» **Your objective**: Print word for word the records from the line containing "Task: Collapse the" through the end.

» **Records for this exercise**:
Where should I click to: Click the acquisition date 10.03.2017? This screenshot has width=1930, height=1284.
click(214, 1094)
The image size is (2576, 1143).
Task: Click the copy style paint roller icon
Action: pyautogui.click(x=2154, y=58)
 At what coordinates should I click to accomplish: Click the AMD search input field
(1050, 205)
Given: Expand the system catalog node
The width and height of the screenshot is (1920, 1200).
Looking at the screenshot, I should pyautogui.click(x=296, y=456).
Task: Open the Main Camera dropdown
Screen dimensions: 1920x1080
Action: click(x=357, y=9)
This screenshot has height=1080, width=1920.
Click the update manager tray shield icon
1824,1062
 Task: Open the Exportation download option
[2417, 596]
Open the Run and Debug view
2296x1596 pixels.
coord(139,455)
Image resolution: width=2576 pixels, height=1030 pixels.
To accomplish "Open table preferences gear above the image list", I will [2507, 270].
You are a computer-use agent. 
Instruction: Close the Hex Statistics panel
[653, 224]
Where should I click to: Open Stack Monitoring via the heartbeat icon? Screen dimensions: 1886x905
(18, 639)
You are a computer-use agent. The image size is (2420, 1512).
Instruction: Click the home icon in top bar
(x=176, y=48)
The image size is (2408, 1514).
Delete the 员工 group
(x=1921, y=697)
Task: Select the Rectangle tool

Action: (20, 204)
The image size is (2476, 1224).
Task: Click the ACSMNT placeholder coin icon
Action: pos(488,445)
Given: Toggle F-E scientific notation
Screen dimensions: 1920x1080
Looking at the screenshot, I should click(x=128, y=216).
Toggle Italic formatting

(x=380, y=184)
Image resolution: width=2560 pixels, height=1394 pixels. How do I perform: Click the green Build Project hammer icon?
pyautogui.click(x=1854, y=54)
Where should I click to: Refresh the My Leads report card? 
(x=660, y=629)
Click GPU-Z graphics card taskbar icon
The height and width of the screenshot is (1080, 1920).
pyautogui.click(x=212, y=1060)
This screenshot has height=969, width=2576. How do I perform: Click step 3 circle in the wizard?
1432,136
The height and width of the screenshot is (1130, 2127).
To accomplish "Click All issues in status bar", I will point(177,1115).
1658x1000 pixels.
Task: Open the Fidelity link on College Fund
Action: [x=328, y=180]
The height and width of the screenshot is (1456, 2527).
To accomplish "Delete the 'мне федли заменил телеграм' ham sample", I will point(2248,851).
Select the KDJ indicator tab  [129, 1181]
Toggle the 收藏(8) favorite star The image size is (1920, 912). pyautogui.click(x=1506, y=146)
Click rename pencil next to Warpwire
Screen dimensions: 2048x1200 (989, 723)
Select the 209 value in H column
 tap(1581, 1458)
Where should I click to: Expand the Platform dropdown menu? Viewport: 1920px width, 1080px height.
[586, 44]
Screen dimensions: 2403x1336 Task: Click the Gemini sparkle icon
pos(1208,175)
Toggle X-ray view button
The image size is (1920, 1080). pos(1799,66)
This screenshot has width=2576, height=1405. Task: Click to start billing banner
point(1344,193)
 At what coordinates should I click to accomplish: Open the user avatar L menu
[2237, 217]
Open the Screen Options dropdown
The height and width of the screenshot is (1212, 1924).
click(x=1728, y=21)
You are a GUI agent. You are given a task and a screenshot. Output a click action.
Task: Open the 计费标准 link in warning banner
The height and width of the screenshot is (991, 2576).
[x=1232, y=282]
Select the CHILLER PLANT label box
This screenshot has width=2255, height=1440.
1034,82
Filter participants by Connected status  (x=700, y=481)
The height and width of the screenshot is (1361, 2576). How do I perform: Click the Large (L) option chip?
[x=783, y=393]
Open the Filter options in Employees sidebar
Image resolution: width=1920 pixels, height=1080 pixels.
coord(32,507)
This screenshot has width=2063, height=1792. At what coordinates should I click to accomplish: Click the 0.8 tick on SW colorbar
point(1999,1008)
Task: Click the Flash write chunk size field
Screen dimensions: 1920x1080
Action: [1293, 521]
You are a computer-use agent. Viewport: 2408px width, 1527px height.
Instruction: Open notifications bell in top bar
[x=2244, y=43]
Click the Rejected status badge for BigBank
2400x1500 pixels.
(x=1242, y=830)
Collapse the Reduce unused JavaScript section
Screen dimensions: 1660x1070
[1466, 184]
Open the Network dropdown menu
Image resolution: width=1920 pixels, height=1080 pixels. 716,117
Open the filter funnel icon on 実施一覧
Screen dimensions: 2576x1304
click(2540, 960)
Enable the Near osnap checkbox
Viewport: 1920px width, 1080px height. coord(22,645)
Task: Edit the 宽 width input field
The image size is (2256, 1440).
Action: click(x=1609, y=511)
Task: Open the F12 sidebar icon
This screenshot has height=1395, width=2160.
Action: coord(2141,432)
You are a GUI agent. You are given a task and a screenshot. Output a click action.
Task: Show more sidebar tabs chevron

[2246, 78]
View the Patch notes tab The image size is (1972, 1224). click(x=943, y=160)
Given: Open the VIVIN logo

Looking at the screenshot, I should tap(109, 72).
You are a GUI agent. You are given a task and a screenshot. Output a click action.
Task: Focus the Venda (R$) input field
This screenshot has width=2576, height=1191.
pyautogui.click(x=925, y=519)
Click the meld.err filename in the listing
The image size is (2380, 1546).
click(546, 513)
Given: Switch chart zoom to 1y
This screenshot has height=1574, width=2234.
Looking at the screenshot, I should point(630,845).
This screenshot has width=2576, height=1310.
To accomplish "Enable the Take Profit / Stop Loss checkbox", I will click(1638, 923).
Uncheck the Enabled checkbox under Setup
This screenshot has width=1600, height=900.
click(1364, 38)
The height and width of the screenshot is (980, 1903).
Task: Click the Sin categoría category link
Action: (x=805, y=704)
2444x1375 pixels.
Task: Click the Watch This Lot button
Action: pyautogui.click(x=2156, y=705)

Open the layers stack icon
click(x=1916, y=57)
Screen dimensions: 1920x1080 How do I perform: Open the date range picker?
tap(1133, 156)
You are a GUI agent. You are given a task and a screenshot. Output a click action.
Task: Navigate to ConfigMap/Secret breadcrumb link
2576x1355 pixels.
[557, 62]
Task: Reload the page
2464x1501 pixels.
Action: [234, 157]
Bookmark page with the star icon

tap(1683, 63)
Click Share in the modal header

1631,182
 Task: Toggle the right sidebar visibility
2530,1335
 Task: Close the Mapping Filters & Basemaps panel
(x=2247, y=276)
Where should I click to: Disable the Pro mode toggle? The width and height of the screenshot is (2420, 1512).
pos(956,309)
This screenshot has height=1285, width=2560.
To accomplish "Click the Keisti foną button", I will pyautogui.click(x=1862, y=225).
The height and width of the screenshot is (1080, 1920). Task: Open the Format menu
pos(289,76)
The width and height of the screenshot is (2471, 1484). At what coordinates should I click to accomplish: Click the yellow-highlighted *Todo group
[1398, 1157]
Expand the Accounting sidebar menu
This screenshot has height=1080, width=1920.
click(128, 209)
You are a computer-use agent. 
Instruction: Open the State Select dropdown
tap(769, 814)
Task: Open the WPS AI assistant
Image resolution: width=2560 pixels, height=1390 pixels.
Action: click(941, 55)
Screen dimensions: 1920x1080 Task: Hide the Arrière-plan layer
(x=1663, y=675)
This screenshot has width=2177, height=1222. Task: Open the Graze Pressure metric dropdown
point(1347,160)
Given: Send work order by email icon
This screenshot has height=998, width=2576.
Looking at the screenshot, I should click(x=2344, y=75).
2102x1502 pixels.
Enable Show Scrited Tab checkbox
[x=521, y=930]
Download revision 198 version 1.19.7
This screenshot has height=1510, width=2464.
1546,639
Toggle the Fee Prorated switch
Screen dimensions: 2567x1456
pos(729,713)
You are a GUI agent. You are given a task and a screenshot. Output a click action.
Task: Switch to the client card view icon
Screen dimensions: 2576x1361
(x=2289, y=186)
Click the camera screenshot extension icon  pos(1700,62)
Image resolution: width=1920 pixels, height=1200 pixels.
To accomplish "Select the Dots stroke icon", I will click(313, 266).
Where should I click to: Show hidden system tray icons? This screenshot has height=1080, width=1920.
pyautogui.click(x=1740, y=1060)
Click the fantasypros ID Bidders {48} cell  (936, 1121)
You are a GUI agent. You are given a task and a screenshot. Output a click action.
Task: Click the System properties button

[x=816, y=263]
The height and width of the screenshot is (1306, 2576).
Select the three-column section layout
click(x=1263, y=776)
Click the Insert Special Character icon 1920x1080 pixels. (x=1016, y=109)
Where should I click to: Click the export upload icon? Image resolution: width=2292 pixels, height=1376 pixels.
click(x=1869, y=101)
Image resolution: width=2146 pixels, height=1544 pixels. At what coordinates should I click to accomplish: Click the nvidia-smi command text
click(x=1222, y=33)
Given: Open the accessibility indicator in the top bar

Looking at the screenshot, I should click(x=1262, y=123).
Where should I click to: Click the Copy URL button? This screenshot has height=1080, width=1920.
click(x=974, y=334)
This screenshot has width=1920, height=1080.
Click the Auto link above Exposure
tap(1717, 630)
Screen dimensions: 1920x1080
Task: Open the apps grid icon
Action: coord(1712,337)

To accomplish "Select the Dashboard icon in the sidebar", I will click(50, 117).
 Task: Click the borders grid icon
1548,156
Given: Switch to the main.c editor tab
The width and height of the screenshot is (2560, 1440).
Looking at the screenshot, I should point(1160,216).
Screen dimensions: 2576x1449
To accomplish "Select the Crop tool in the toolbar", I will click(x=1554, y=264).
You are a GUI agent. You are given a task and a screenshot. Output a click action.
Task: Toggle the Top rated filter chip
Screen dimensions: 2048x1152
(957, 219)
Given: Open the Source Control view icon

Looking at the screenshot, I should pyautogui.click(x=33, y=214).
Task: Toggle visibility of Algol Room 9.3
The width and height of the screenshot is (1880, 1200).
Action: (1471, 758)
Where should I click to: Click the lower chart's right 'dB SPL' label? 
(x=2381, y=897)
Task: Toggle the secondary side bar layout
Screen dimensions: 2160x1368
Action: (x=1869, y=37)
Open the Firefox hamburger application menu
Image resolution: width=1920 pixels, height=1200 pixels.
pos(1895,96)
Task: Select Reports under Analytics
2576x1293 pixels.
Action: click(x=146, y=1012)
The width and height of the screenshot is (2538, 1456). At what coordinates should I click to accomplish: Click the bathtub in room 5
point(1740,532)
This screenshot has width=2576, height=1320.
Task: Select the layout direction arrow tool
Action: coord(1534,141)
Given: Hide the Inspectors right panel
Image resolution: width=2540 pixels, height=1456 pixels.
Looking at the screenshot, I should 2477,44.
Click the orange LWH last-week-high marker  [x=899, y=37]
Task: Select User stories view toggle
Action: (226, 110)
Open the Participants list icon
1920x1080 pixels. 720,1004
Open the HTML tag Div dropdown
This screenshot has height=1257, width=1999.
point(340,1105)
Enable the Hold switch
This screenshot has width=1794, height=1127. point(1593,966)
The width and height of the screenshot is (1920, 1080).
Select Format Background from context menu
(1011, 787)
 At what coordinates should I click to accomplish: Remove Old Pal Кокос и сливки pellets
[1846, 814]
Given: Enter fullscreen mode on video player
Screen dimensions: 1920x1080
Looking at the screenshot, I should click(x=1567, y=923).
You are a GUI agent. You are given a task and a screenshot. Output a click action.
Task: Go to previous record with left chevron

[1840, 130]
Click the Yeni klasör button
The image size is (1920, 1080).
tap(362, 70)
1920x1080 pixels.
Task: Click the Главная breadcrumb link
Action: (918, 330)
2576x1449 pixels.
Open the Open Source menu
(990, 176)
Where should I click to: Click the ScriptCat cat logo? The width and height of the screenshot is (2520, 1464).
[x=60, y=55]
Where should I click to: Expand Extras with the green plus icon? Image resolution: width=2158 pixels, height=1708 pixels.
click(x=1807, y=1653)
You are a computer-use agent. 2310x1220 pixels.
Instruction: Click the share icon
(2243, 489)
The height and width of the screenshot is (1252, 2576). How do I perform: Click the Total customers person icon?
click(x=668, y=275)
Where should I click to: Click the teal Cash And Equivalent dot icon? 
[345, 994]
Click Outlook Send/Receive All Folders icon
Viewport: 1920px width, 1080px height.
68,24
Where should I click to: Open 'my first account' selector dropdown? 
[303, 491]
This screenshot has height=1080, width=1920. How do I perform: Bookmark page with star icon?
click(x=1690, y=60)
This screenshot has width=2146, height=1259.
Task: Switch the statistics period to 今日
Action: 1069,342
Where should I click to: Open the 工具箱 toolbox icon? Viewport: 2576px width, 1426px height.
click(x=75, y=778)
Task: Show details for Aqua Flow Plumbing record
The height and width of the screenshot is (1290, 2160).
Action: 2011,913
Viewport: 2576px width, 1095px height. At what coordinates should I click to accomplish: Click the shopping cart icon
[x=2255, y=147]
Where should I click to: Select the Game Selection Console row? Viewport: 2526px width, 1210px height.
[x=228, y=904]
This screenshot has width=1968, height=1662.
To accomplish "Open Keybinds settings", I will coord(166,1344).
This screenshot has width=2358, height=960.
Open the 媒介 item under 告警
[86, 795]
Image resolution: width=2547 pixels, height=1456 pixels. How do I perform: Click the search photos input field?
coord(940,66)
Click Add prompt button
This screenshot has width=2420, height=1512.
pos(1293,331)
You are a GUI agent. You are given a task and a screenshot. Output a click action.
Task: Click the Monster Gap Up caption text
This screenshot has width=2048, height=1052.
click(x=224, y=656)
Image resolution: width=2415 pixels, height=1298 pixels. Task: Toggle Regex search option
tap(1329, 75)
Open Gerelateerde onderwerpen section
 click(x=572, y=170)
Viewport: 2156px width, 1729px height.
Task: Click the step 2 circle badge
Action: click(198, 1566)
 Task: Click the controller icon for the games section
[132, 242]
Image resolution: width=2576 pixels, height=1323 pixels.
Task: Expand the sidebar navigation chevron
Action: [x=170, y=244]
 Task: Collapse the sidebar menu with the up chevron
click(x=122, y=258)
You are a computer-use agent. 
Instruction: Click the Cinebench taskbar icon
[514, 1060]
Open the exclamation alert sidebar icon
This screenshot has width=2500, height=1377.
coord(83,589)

» **Task solution**:
 Task: Collapse the sidebar menu with the up chevron
click(x=122, y=258)
You are a computer-use agent. 
Instruction: Click the Cinebench taskbar icon
[514, 1060]
Open the exclamation alert sidebar icon
This screenshot has width=2500, height=1377.
coord(83,589)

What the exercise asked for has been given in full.